▸ **TASK TO CARRY OUT**
Which lines in the entries below contain the string "green"? Show each of them in full.

BEGIN GIVEN INFORMATION

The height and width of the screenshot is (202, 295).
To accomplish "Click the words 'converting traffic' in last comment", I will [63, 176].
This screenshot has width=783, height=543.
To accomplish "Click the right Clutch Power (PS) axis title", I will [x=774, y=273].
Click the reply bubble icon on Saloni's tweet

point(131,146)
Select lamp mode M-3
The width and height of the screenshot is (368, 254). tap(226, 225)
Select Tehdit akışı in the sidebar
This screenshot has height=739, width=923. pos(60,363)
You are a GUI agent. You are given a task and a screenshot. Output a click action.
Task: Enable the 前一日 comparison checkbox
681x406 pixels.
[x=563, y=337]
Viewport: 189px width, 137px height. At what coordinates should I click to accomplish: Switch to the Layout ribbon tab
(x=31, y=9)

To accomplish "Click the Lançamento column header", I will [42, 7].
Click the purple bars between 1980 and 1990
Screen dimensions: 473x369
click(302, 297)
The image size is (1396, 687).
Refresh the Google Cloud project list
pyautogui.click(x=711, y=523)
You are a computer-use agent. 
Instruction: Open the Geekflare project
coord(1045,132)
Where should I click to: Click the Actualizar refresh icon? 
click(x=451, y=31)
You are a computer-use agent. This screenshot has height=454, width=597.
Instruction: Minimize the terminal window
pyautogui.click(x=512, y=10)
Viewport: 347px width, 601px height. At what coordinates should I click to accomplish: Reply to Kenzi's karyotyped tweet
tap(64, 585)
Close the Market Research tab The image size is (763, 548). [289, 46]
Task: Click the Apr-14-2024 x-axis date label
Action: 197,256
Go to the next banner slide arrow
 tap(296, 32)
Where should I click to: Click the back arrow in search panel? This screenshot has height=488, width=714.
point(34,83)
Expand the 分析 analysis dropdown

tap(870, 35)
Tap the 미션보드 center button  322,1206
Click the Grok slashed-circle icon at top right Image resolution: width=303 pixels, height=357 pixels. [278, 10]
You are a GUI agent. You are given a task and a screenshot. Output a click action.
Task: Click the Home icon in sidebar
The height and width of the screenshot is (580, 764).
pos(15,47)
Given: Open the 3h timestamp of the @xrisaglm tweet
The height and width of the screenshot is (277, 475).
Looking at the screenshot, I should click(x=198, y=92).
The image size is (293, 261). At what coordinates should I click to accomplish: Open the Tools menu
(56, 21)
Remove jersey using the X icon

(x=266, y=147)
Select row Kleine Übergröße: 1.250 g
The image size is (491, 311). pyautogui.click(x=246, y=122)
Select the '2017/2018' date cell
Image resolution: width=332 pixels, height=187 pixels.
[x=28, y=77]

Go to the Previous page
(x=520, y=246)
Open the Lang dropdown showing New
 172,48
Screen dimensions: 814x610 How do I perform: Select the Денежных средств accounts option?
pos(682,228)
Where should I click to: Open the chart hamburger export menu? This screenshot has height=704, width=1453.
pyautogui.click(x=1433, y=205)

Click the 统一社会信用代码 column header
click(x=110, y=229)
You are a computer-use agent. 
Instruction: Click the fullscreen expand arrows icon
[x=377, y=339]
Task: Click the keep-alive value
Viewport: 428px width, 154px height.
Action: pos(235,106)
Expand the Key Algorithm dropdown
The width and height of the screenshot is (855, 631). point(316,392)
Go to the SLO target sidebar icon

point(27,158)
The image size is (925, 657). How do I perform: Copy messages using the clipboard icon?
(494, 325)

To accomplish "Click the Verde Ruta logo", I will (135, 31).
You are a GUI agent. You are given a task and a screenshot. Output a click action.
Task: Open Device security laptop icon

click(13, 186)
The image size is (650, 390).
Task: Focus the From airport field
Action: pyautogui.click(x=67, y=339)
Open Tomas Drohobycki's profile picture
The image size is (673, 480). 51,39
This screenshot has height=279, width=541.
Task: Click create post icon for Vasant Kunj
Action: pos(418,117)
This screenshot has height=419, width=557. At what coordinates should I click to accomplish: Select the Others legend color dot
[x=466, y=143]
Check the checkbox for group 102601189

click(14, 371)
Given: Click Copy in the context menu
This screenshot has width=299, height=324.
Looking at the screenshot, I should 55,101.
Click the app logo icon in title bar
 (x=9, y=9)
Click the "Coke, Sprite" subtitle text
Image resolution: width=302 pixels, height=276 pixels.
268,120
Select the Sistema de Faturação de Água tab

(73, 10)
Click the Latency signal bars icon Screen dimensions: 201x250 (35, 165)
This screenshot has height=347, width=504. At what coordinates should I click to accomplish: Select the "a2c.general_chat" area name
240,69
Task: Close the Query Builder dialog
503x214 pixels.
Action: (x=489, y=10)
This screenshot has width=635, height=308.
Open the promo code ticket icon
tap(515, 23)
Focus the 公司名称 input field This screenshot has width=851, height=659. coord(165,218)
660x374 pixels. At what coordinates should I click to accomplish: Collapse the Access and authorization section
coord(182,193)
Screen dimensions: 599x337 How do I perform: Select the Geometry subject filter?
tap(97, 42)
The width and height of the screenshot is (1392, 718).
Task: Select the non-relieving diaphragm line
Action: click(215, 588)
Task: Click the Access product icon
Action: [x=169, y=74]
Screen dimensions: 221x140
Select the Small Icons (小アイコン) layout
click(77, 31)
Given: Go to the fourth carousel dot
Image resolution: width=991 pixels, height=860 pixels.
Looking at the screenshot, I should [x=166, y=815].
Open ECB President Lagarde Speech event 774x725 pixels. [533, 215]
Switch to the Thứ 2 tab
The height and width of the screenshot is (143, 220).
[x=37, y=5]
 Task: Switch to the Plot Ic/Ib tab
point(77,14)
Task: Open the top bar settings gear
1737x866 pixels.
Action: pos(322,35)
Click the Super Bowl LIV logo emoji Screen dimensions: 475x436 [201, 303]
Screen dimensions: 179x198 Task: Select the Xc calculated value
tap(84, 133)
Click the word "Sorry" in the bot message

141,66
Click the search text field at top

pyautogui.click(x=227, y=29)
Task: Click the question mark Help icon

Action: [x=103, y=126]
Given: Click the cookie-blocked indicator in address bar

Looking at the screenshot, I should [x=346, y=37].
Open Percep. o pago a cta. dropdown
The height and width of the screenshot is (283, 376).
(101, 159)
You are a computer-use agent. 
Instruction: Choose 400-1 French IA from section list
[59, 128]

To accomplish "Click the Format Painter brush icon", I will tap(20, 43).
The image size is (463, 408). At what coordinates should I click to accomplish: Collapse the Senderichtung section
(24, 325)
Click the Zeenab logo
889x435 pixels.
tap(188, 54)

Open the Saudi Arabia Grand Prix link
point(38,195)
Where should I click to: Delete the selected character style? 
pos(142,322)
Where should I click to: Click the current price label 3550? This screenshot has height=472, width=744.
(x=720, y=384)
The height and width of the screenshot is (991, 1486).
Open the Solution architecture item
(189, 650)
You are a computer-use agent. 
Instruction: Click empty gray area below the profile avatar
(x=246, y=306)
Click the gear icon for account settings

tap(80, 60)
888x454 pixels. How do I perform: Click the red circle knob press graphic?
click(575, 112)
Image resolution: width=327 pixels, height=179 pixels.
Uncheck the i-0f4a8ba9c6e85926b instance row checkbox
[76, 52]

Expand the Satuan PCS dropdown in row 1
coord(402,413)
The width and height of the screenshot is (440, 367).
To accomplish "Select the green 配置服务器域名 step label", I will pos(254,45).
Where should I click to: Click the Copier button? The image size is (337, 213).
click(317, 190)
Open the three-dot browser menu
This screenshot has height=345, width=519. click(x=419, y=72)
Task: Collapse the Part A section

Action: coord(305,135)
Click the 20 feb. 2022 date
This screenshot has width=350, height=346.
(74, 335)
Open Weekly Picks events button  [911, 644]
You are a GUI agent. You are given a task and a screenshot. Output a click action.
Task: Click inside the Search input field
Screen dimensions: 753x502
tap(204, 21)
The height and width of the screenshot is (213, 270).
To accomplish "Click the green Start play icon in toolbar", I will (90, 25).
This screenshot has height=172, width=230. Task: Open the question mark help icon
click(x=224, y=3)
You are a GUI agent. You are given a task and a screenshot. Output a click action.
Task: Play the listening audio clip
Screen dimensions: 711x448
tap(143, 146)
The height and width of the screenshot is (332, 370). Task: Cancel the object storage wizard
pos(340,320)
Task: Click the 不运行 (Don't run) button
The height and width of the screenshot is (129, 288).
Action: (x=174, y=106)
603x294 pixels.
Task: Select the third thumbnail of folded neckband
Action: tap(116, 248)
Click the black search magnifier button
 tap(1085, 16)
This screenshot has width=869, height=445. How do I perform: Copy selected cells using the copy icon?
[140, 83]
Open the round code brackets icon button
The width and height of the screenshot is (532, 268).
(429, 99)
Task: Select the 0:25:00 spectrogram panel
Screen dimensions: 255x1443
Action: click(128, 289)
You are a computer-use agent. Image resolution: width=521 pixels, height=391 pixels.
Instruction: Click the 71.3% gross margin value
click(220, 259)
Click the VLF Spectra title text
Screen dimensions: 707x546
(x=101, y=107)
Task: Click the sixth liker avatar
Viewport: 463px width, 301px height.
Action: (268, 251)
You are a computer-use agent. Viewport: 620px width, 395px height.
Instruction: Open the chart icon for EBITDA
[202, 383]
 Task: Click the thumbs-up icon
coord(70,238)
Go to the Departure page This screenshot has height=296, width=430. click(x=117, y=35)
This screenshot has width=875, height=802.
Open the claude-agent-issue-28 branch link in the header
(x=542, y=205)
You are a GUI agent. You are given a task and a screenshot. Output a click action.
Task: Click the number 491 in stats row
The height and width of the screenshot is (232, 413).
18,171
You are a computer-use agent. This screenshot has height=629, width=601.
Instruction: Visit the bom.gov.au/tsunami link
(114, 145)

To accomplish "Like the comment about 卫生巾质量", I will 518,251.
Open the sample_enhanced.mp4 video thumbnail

END GIVEN INFORMATION

▸ **EXERCISE ANSWER**
To accomplish "Select the green 配置服务器域名 step label", I will pos(254,45).
To accomplish "Click the green Start play icon in toolbar", I will (90, 25).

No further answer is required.